Making your giving matter more...since 1924.
How do I...

December 2009

Taking Advantage of the Urban Advantage

Urban Advantage students from PS 226 in Bensonhurst, Brooklyn at the annual science fair at the Museum of Natural History. For their Exit Project, Adam, Moe, and Frank explored how a solar-powered car works.

Since the passage of No Child Left Behind in 2002, states have faced increased pressure to improve student’s math and reading test scores. But does the emphasis on standardized tests ensure that students are being taught what they need to know, or is it crowding out the range of activities that make classroom learning interesting and fun? One clear result is that many subjects besides English and math are getting short shrift.

According to Jim Short, director of the Gottesman Center for Science Teaching and Learning at the American Museum of Natural History, “a lack of focus on the sciences has too often resulted in an outdated and textbook-driven science curriculum that doesn’t teach students how to do science—collecting data, developing a hypothesis, and posing a testable question.”

Science has also been sidelined because there is a nationwide shortage of trained science teachers. In the City, many have little experience using hands-on science activities in their classrooms, and teachers are often just one lesson ahead of their students. Principals, many who are new to the job, also need guidance on how to work with teachers to improve science instruction. As a result of these deficits in funding and focus, in a 2005 national assessment (the most recent data available) two-thirds of the City’s 8th graders didn’t know basic science.

The American Museum of Natural History, concerned that the City’s public schools students were not being prepared to even consider a career in science, worked with the Department of Education and seven other cultural institutions in the City to start Urban Advantage in 2004. This successful and popular program helps teachers build a curriculum based on scientific inquiry and problem solving and includes trips to the City’s great science institutions. Allison Cooke, who teaches eighth-grade science at the Bronx School for Law, Government, and Justice, was one of the first in her school to go through the Urban Advantage training. “I learned how to teach kids to do real scientific investigation by going through the process myself.
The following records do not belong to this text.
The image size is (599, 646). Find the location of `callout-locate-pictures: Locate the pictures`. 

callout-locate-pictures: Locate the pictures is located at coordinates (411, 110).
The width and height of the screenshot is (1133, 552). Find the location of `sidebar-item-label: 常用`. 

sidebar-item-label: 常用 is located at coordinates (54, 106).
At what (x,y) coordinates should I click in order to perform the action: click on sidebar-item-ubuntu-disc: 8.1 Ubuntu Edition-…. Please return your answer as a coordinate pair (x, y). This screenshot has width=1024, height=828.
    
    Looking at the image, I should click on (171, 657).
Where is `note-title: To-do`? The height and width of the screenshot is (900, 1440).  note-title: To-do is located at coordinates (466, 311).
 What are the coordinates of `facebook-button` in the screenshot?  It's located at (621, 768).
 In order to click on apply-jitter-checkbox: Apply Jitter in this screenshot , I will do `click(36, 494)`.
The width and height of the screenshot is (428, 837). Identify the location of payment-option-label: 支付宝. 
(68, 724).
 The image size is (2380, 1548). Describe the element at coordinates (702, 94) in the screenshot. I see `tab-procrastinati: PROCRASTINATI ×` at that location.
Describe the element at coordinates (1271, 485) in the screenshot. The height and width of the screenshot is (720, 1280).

We even completed an Exit Project, a science project that my students must complete at the end of the year.” Now she helps lead Urban Advantage workshops in the evenings for other teachers. She continues, “The program helps kids embrace science based on their interests and what they experience every day. One student said to me, ‘we have a tree near my building and my dad’s the superintendent. He trims it down but it grows back every year.’ Based on this scenario, we figured out what experiments we could do to test growing conditions, and explore how and why trees grow where they do. Now kids get excited about their Exit Projects early in the year and they love the field trips and being able to see science in action everywhere.” Jim Short adds, “At the zoo, kids are collecting data on animal behavior, or at the botanical garden they observe and record variations in trees or flowers.”

To date, more than 250 teachers and 24,000 students from 147 middle schools have participated in Urban Advantage, and with The Trust’s help it’s growing fast, with programs now in over one-third of all schools with an eighth grade. A $100,000 grant will enable the museum to involve 6,000 more students at 10 new schools in the program.

“Although City public schools don’t have the wealthy tax base of suburban schools, they do have a wealth of science-rich institutions,” says Trust education program officer Kavitha Mediratta. “This program makes it possible for middle school students to take full advantage of this urban advantage.”